What is asked | Copy every line exactly, from the first line down to and including the line that contains "tap(953, 183)".

Extracted records |
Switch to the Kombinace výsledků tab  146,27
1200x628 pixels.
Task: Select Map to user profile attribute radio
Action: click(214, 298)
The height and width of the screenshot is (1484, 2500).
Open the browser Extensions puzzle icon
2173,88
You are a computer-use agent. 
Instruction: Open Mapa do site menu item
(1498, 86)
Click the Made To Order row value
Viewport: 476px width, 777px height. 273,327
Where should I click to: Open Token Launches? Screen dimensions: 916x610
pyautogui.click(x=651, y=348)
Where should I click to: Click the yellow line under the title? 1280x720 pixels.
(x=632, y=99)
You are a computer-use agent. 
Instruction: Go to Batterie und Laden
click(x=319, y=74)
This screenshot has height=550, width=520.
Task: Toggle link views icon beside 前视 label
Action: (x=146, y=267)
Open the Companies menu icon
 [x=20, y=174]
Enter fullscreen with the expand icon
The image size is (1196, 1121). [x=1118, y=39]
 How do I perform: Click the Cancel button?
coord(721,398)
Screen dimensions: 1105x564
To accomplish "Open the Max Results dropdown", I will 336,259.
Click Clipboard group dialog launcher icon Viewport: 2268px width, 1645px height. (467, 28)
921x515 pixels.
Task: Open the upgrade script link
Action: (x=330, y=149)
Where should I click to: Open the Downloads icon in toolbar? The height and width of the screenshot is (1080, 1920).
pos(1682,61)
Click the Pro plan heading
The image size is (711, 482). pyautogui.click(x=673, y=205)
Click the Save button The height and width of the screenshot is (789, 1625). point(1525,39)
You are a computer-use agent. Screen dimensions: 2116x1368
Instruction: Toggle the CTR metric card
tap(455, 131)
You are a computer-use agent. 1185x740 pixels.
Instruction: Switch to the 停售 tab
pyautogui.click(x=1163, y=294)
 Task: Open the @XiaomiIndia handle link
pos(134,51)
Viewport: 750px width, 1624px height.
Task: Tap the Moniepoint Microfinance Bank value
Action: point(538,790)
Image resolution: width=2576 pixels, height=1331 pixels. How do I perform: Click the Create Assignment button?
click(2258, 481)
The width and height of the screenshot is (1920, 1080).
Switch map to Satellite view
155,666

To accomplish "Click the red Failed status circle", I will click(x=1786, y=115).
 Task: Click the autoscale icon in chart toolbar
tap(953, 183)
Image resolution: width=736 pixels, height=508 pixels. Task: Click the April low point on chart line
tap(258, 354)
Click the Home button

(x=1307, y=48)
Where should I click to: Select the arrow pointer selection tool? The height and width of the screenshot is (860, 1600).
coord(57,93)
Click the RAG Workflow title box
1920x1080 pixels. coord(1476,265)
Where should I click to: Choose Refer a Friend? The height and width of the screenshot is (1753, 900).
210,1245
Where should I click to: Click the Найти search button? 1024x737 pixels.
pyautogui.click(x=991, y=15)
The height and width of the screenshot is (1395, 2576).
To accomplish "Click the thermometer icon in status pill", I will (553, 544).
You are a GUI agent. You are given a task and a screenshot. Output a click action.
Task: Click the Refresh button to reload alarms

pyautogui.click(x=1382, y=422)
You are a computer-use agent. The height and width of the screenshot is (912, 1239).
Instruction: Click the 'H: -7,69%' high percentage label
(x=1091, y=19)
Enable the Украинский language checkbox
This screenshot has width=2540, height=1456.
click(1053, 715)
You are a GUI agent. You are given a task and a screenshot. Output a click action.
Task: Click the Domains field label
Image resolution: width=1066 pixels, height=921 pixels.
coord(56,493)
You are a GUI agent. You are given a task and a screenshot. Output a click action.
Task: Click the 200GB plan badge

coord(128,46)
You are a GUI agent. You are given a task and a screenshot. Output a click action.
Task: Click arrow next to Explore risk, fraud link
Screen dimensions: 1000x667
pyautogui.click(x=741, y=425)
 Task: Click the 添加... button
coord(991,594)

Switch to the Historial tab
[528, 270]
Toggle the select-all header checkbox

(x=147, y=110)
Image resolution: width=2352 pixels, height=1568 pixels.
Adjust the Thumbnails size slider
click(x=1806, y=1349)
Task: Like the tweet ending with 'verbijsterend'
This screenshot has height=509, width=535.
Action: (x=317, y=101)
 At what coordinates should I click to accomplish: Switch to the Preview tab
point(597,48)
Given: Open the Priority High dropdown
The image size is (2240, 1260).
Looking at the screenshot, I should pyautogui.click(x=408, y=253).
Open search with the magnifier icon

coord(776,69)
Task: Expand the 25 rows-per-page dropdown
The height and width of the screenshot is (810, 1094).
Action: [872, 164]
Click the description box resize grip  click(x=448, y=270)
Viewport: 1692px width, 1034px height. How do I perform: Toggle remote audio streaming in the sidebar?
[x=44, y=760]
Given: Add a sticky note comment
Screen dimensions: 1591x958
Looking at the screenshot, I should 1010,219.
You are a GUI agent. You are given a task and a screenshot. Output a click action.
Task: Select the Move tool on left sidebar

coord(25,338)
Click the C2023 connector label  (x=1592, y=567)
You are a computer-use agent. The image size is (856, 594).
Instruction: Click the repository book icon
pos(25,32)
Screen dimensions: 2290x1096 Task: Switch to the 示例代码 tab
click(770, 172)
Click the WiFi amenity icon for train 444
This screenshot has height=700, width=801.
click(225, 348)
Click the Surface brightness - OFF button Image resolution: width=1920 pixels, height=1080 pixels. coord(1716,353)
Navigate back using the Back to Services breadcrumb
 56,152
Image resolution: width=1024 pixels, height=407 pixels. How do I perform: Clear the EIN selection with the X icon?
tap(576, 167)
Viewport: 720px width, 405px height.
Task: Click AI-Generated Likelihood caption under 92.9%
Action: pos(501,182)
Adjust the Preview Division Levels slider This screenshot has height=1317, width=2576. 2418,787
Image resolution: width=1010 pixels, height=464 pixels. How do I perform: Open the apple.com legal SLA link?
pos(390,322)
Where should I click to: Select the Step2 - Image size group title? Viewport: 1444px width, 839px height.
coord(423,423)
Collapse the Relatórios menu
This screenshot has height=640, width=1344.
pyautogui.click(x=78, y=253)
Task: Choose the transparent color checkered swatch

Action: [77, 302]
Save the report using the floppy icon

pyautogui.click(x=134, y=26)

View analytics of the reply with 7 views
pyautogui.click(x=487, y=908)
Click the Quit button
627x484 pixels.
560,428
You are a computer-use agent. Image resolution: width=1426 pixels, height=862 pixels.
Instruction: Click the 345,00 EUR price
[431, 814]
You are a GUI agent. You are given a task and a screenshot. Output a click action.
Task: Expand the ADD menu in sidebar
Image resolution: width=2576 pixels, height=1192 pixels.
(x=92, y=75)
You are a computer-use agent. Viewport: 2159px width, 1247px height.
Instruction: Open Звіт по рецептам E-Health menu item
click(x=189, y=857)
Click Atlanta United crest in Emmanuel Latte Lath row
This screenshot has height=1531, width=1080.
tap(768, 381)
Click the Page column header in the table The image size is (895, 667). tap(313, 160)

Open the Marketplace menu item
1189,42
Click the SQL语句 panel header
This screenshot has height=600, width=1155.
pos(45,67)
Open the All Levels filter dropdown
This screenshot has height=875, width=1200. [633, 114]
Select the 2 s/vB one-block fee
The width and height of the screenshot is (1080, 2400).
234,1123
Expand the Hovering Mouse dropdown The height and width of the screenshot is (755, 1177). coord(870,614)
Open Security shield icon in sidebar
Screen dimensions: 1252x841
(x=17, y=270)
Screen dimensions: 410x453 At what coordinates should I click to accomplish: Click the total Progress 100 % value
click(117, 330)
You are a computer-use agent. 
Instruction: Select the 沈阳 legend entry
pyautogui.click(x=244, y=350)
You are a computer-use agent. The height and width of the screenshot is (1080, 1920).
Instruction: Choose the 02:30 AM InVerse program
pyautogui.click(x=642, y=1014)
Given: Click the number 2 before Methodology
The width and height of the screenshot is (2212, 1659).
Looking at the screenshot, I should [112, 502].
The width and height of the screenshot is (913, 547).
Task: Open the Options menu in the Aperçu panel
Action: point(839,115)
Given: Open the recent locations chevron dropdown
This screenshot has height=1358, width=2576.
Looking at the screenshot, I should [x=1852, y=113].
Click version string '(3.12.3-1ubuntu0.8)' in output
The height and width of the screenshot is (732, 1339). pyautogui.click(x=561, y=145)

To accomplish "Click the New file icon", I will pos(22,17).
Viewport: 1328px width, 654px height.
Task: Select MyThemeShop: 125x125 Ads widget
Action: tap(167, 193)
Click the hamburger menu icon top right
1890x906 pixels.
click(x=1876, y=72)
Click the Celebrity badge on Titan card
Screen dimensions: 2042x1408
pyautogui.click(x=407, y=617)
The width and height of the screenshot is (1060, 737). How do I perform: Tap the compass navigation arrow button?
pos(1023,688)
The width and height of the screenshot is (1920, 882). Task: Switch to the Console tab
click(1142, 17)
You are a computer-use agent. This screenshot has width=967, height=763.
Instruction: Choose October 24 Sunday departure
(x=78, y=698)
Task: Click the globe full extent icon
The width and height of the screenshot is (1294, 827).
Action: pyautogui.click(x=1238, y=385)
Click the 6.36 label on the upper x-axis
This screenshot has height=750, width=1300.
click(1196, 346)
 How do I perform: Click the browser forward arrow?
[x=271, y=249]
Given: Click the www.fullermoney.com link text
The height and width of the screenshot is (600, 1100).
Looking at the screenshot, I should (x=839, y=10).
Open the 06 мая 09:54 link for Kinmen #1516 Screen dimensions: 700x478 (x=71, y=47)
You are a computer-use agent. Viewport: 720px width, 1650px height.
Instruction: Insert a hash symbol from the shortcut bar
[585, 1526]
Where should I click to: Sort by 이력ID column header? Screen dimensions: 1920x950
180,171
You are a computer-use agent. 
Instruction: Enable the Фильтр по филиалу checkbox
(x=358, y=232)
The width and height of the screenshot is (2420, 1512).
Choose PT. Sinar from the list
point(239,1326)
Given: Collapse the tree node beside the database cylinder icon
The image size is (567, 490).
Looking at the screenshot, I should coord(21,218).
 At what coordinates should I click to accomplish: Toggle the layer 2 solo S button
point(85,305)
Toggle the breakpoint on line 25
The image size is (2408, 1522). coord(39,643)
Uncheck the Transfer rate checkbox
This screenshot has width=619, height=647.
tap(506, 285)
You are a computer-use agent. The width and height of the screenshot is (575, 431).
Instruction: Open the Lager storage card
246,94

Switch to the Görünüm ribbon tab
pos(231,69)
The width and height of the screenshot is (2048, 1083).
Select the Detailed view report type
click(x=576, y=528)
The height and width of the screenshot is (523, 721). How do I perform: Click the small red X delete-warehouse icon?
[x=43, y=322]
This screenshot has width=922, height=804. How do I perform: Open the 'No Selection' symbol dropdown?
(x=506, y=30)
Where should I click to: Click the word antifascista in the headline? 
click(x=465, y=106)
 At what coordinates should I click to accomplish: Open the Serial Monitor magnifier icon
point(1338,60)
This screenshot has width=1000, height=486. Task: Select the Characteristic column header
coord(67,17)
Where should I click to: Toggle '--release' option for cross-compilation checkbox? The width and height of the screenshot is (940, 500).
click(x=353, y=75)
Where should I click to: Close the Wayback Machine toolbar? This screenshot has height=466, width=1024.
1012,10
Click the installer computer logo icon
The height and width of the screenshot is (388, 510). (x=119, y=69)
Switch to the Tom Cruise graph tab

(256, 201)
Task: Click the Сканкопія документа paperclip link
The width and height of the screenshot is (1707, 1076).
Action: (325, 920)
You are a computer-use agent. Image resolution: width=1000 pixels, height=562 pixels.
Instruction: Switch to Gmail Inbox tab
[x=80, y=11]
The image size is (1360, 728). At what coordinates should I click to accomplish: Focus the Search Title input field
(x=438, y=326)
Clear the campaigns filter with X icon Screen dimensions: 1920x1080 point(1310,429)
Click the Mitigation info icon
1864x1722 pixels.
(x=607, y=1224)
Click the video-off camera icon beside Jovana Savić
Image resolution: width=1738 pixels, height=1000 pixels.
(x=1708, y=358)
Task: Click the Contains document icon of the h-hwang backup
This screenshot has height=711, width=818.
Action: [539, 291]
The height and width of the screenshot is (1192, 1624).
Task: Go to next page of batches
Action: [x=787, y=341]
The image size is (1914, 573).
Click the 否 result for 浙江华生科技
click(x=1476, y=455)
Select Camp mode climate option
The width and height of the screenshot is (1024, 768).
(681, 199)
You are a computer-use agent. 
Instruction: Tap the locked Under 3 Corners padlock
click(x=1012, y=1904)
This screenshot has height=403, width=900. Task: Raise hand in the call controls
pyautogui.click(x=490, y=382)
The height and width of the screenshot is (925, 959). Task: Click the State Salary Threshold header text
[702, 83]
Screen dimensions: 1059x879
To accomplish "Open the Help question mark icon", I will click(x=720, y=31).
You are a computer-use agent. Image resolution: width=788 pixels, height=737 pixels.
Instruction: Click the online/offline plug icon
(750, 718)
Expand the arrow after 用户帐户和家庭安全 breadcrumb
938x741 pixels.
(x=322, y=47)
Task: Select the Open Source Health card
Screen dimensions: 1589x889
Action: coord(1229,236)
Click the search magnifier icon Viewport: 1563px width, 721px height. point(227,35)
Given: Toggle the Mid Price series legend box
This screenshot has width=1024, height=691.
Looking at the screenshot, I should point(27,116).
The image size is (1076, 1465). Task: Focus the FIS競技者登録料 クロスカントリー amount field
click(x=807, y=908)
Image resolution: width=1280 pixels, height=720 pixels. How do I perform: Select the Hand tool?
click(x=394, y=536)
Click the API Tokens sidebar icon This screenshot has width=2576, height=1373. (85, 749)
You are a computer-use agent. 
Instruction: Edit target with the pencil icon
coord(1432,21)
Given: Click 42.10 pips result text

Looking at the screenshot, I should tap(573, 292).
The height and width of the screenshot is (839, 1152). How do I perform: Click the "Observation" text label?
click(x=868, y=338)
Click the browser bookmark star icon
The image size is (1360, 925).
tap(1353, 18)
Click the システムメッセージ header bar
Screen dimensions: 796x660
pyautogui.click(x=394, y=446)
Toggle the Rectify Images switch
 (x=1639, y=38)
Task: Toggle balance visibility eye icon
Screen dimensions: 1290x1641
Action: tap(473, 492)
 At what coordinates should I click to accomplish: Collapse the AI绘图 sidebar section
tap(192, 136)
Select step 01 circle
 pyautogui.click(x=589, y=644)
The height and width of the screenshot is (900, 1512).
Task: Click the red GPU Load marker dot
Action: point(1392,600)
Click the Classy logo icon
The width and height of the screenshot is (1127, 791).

Solution below |
Switch to the Kombinace výsledků tab  146,27
1200x628 pixels.
Task: Select Map to user profile attribute radio
Action: click(214, 298)
The height and width of the screenshot is (1484, 2500).
Open the browser Extensions puzzle icon
2173,88
You are a computer-use agent. 
Instruction: Open Mapa do site menu item
(1498, 86)
Click the Made To Order row value
Viewport: 476px width, 777px height. 273,327
Where should I click to: Open Token Launches? Screen dimensions: 916x610
pyautogui.click(x=651, y=348)
Where should I click to: Click the yellow line under the title? 1280x720 pixels.
(x=632, y=99)
You are a computer-use agent. 
Instruction: Go to Batterie und Laden
click(x=319, y=74)
This screenshot has height=550, width=520.
Task: Toggle link views icon beside 前视 label
Action: (x=146, y=267)
Open the Companies menu icon
 [x=20, y=174]
Enter fullscreen with the expand icon
The image size is (1196, 1121). [x=1118, y=39]
 How do I perform: Click the Cancel button?
coord(721,398)
Screen dimensions: 1105x564
To accomplish "Open the Max Results dropdown", I will 336,259.
Click Clipboard group dialog launcher icon Viewport: 2268px width, 1645px height. (467, 28)
921x515 pixels.
Task: Open the upgrade script link
Action: (x=330, y=149)
Where should I click to: Open the Downloads icon in toolbar? The height and width of the screenshot is (1080, 1920).
pos(1682,61)
Click the Pro plan heading
The image size is (711, 482). pyautogui.click(x=673, y=205)
Click the Save button The height and width of the screenshot is (789, 1625). point(1525,39)
You are a computer-use agent. Screen dimensions: 2116x1368
Instruction: Toggle the CTR metric card
tap(455, 131)
You are a computer-use agent. 1185x740 pixels.
Instruction: Switch to the 停售 tab
pyautogui.click(x=1163, y=294)
 Task: Open the @XiaomiIndia handle link
pos(134,51)
Viewport: 750px width, 1624px height.
Task: Tap the Moniepoint Microfinance Bank value
Action: point(538,790)
Image resolution: width=2576 pixels, height=1331 pixels. How do I perform: Click the Create Assignment button?
click(2258, 481)
The width and height of the screenshot is (1920, 1080).
Switch map to Satellite view
155,666

To accomplish "Click the red Failed status circle", I will click(x=1786, y=115).
 Task: Click the autoscale icon in chart toolbar
tap(953, 183)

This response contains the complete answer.